Work item: Keeping every word intact, reproduce all of the records.

Material shown:
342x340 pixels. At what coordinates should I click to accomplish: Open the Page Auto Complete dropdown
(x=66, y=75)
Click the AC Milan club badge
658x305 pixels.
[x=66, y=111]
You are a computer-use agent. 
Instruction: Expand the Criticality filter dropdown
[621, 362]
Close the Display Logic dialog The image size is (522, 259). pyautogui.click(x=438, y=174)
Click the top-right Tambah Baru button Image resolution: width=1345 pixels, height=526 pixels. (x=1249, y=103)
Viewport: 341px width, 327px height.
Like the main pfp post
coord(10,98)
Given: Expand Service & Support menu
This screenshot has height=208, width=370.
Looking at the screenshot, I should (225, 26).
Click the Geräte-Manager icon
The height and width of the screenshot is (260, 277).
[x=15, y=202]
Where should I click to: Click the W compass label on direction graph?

Solution:
342x340 pixels. At what coordinates should I click to accomplish: Open the Page Auto Complete dropdown
(x=66, y=75)
Click the AC Milan club badge
658x305 pixels.
[x=66, y=111]
You are a computer-use agent. 
Instruction: Expand the Criticality filter dropdown
[621, 362]
Close the Display Logic dialog The image size is (522, 259). pyautogui.click(x=438, y=174)
Click the top-right Tambah Baru button Image resolution: width=1345 pixels, height=526 pixels. (x=1249, y=103)
Viewport: 341px width, 327px height.
Like the main pfp post
coord(10,98)
Given: Expand Service & Support menu
This screenshot has height=208, width=370.
Looking at the screenshot, I should (225, 26).
Click the Geräte-Manager icon
The height and width of the screenshot is (260, 277).
[x=15, y=202]
Where should I click to: Click the W compass label on direction graph?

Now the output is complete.